Récupérez auprès du candidat tous les documents indispensables à son embauche : CNI, attestation CPAM, diplômes ou certifications, permis de conduire (si utilisation d'un véhicule professionnels), ...;
Effectuez la DPAE obligatoirement, au plus tôt 8 jours avant l'embauche (et avant la mise au travail effective du salarié);
Rédigez un contrat de travail sobre et valable juridiquement (!), et n'oubliez pas de le faire signer à votre nouveau salarié dans les délais impartis (attention aux spécificités du CDD par exemple);
Inscrivez le salarié nouvellement embauché sur le registre unique du personnel;
Réalisez les formalités d'affiliation du salarié à l'institution de retraite complémentaire obligatoire;
Organisez, sous 3 mois, une visite d'information et de prévention (VIP) (remplace la visite médicale d'embauche);
Soyez extrêmement vigilant à la durée de la période d'essai et aux règles pour éventuellement la renouveler;
L'accueil et l'intégration
Un autre conseil trivial ? Ne vous ratez pas sur l'intégration de votre nouvelle recrue. C'est à cette période décisive que le nouvel arrivant à le plus besoin d'attention, soyez accueillant et disponible.
✅Transmettez-lui, en amont de son arrivée, un livret d’accueil ou tout autre document lui permettant de prendre connaissance de l'activité de la structure comme le projet associatif (à jour...), les derniers rapports d'AG, les projets en cours, un organigramme, ... ;
✅Invitez-le à des événements organisés par l'association qui auraient lieu d'ici sa prise de poste;
✅Préparez son poste et ses outils de travail;
✅Organisez sa première journée autour de la découverte de la structure et des équipes bénévoles et salariées, qui auront été informées en amont de son arrivée;
✅Transmettez-lui toutes les informations et documents nécessaires au niveau RH;
✅ Impliquez un membre de l'équipe pour assurer la fonction de tuteur;
Conclusion et perspectives
Dans les petites et moyennes structures, conduire avec succès un recrutement ne s'improvise pas, notamment quand on gère cela en plus du reste et qu'on ne dispose pas de fonctions supports dédiées en interne.
⚠️[FOCUS] Un autre élément vient complexifier le travail du recruteur dans le secteur associatif : faute de moyens suffisants, les emplois sont souvent précaires (que ce soit en termes de temps de travail, de type de contrat de travail ou encore d'adéquation entre le niveau de responsabilité et le niveau de rémunération).
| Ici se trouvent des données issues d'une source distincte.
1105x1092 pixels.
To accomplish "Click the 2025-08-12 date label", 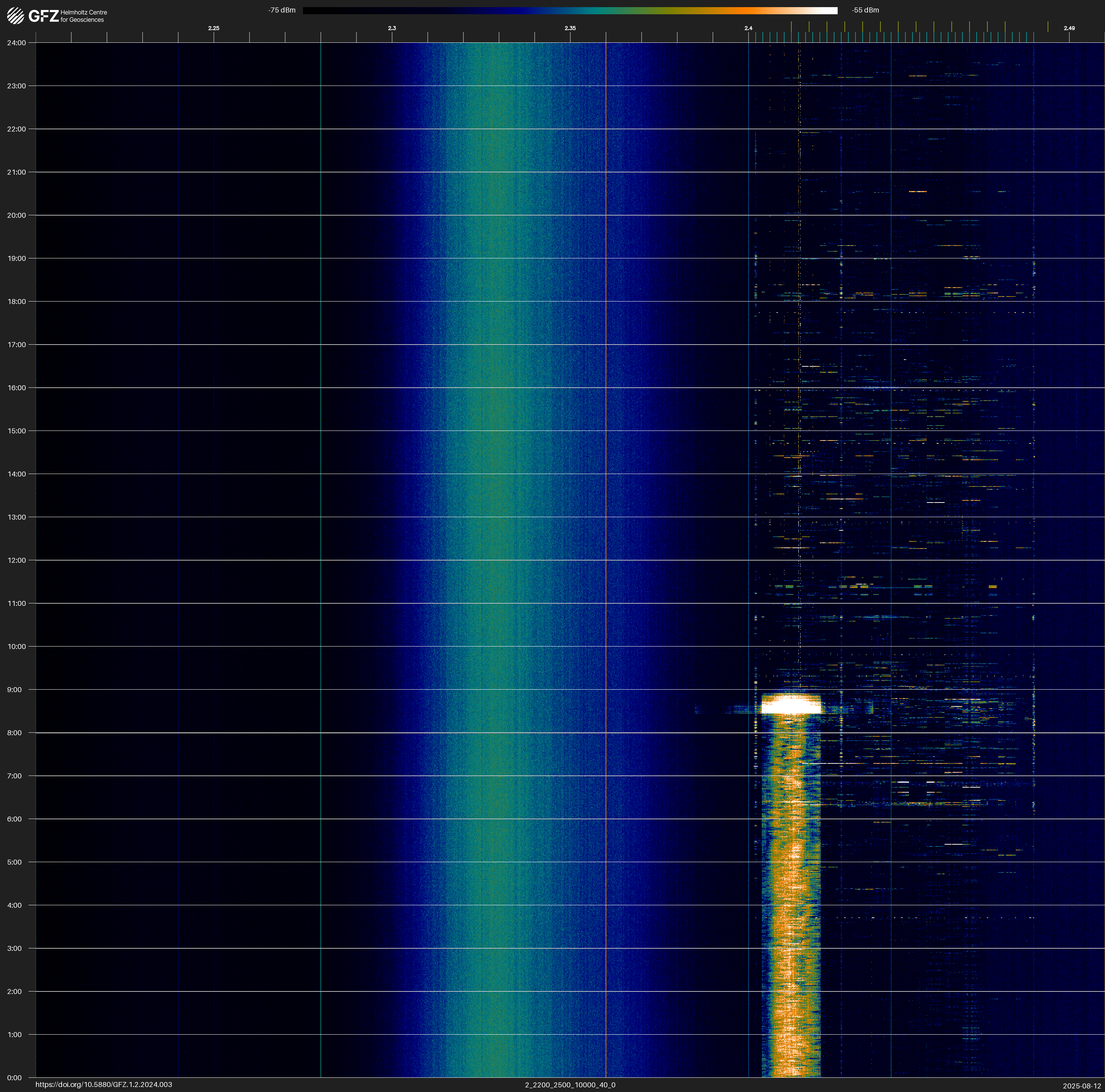I will point(1081,1085).
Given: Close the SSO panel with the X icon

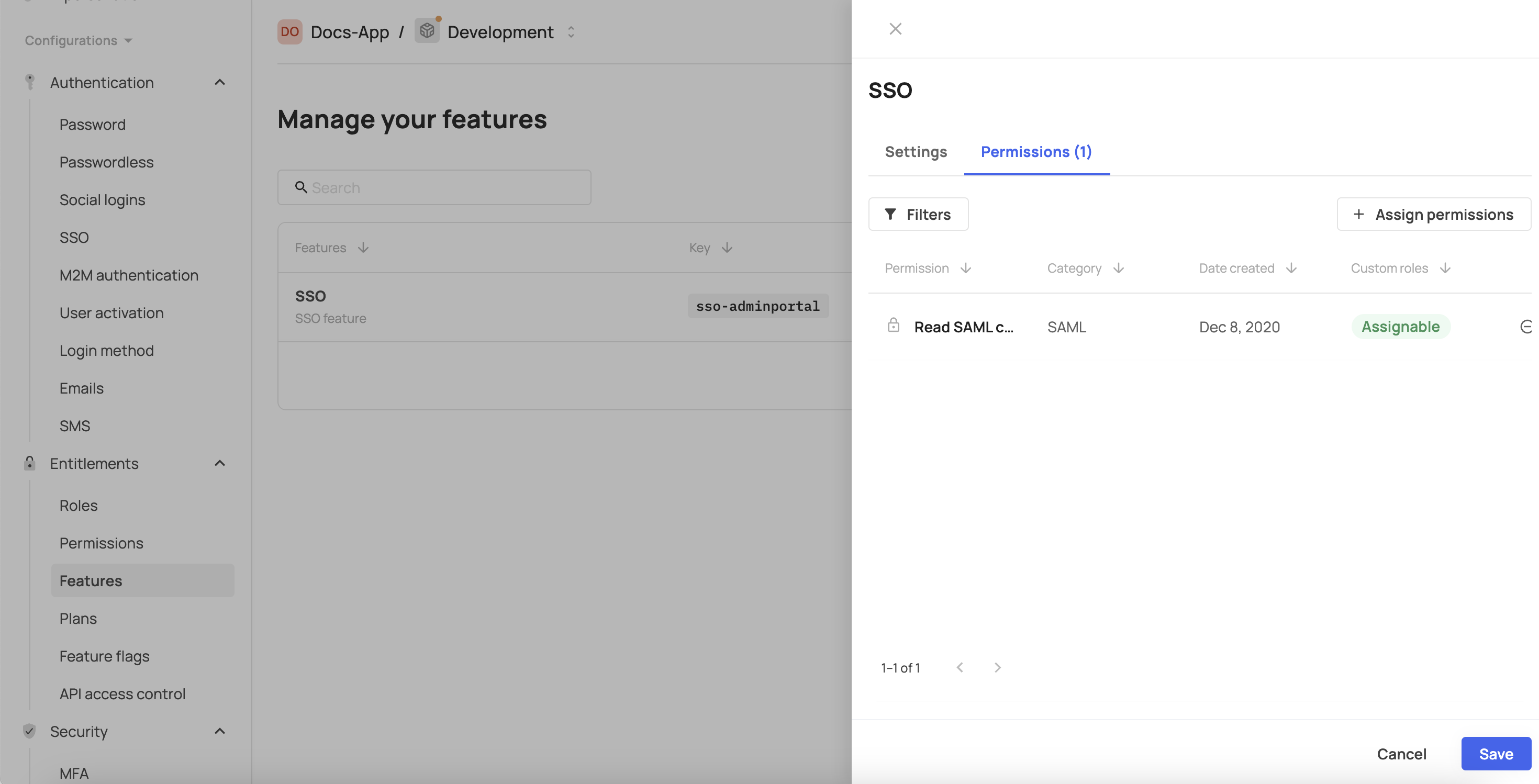Looking at the screenshot, I should 895,28.
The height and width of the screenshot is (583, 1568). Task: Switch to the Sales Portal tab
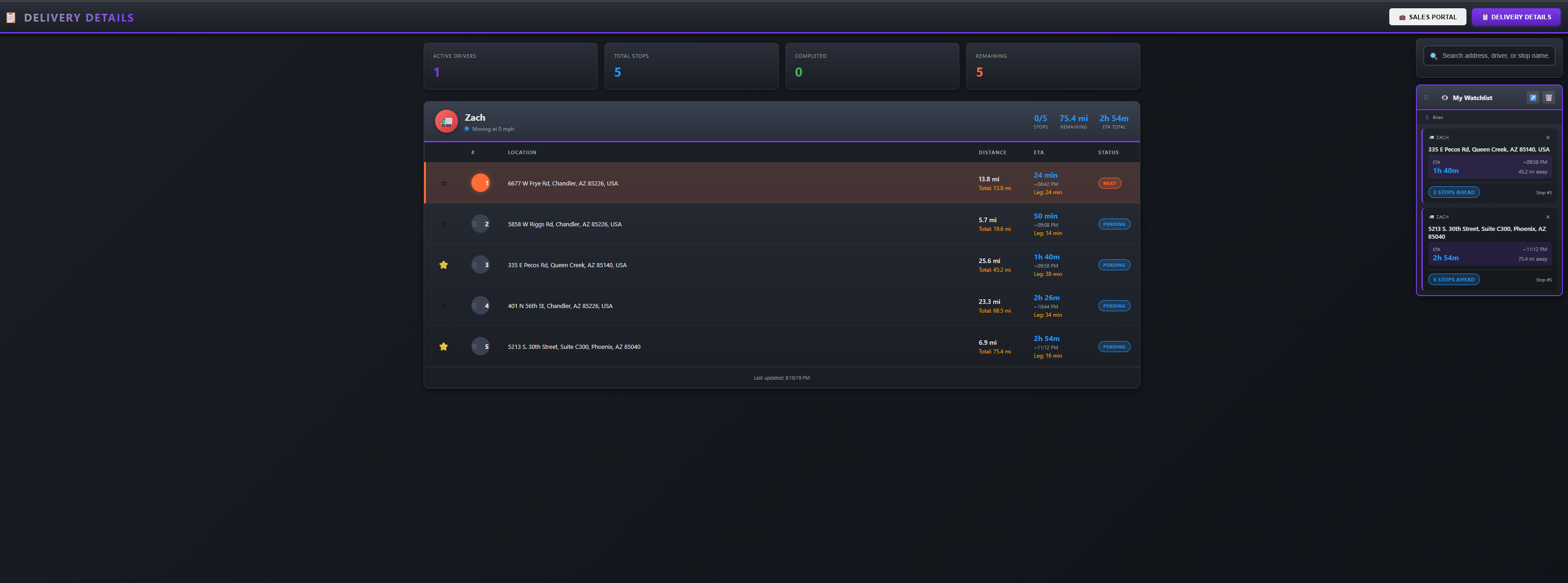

C’est un frein certain pour attirer plus massivement de « bons » profils, j’entends par là des personnes disposant de compétences dont les associations manquent de façon récurrente et qui pourraient démultiplier l’impact de leurs projets.
De mon point de vue, il est donc urgent de réfléchir la question de l'emploi, certes plus large que celle du recrutement qui est l’objet de cet article, et notamment à sa mutualisation, que ce soit au sein d’un territoire ou d’un champ d’activité.
Je pense bien sûr aux groupements d’employeurs, au multisalariat volontaire et construit, au temps partagé … solutions qui permettent également de s'adjoindre ponctuellement les compétences Ressources Humaines nécessaire à la conduite de sa structure.
Les petites et moyennes structures, associatives ou du secteur marchand, pourront alors sans aucun doute proposer des emplois de qualité et des parcours professionnels qui développent l’employabilité des salariés tout au long de leur carrière.